Charlotte's Media Example: A Silk Soft Ad
In this product placement advertisement for Silk Soft, toilet paper is being pulled out of what appears to be a man's anus.
1. Why? How is this product appealing to the consumer? Is this product placement Targeted toward males because the toilet paper is being pulled out of a man's anus?
2. What does this image imply? Are there any sort of sexual undertones received with an image like this?
This particular example of product placement for Soft Silk toilet paper shows that their company believes that it is effective to advertise their product in such a way that exposes a taboo image to the public. This image is trying to show to us that using the "private" parts of our bodies to sell everyday products is effective and acceptable. However, if it was a woman's anus that the toilet paper was being pulled out of, people might have a different reaction to the product placement. It might be considered more offensive and crude, whereas, since this is an image of a man's anus, it's somewhat humorous and people might get a laugh out of it. Why is that the case in our culture?
This image is problematic because for one, it's distasteful. It's unappealing to pull toilet paper out of some man's hairy anus to be used for cleaning yourself. This is very risky advertising because it can either be seen as completely repulsive or very funny, to some. But generally, I don't think this would appeal to the majority.
Samantha's Media Example: A Toilet Paper Magazine Advertisement
What is this ad telling us about the relationship between sex and pleasure?
What gender roles are being reinforced in this ad?
It is hard for me to call this an advertisement about toilet paper as the product merely sits in the background to make way for the highly sexualized scene that instead normalizes many heteronormative practices. Depicted is a beautiful heterosexual couple with both partners conforming to their respective gender roles. We see the man as the dominant of the two as he stands solidly, staring down the woman who daintily sits, legs askew and uneven, looking back up at him but not facing him. Her head position indicates a tentativeness while his shows an easy confidence. The ad portrays the man as powerful at the woman's expense by displaying the woman as weaker.

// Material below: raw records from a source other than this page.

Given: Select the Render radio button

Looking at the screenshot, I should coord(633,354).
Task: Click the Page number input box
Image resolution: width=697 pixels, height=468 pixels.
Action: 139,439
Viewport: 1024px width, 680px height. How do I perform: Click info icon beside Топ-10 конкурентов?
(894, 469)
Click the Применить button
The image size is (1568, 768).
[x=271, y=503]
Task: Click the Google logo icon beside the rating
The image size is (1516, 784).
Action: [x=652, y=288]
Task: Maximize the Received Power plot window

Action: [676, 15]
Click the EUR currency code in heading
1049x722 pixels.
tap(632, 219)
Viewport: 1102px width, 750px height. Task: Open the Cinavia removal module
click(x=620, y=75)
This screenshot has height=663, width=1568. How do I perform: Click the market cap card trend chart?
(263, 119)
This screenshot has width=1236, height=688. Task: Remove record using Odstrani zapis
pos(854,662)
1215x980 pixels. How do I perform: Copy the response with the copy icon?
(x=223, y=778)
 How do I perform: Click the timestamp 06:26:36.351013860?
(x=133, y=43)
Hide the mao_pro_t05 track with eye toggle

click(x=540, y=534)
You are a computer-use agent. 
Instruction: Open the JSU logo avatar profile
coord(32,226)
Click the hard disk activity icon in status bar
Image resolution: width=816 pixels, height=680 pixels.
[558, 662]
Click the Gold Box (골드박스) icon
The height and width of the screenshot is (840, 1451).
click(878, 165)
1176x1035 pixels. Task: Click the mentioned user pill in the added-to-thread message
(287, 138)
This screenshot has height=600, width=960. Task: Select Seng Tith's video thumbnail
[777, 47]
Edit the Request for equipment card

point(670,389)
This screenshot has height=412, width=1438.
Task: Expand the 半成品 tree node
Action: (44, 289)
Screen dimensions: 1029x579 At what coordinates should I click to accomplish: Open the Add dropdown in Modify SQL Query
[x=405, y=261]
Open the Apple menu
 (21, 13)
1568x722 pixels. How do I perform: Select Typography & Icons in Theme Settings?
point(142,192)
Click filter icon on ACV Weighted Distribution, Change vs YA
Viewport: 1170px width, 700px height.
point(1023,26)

The ad also creates a definition of desirability for bodies. It seems to be selling a white but tan skinned, healthy, young, and muscular version of sexiness far more than it seems to be selling toilet paper. The ad tells its viewers that this is what should be desired; it says that other sexual orientations, body figures, and races are not as good.
Sam's Media Example: A Toilet Paper Commerical
1. Does the use of an undressing model (an already objectified figure) play a role in sexualizing the product being sold? How might using a female of any conventional profession have crafted a different message?
2. How does the ending of the commercial, in which the woman does not remain undressed, but puts a robe on, change the message being sent? Does it become less sexualized as a result of the ending?
This commercial gives the concept of "sex" meaning in at least three ways:
First, it offers up an "idealized" image of female beauty to a general audience. She is tall, thin, gets paid to take attractive photographs, and has seemingly luxurious clothing (even though made from toilet paper) This sends messages to the viewed about the ideal form that femininity should take, contributing to a very specific, narrow view of proper gender roles.
Second, the commercial was set in reverse for a reason. The advertisers wanted to attract attention to both the woman and the clothing. Thus, they decided that a woman undressing was the most effective way to get their message across. This contributes to an understanding of sex in terms of sexuality. The implicit message is that women who are considered attractive and successful, like the model, ought to take off their clothes to attract attention.
Third, the lack of personality or humanity in the model is obvious. She has her picture taken with very little change in facial expression for the first 8 seconds, and stands mostly motionless for the remainder of the commercial, finally walking away backwards with her face away from the audience.The woman in this commercial is successful because she is "seen and not heard". Her value as a person rests not in personality or accomplishments, but in her ability to take pictures, and stand patiently as "life happens to her". This commercial, thus, reinforces gender roles encouraging passivity and attractive appearance as top qualities for women.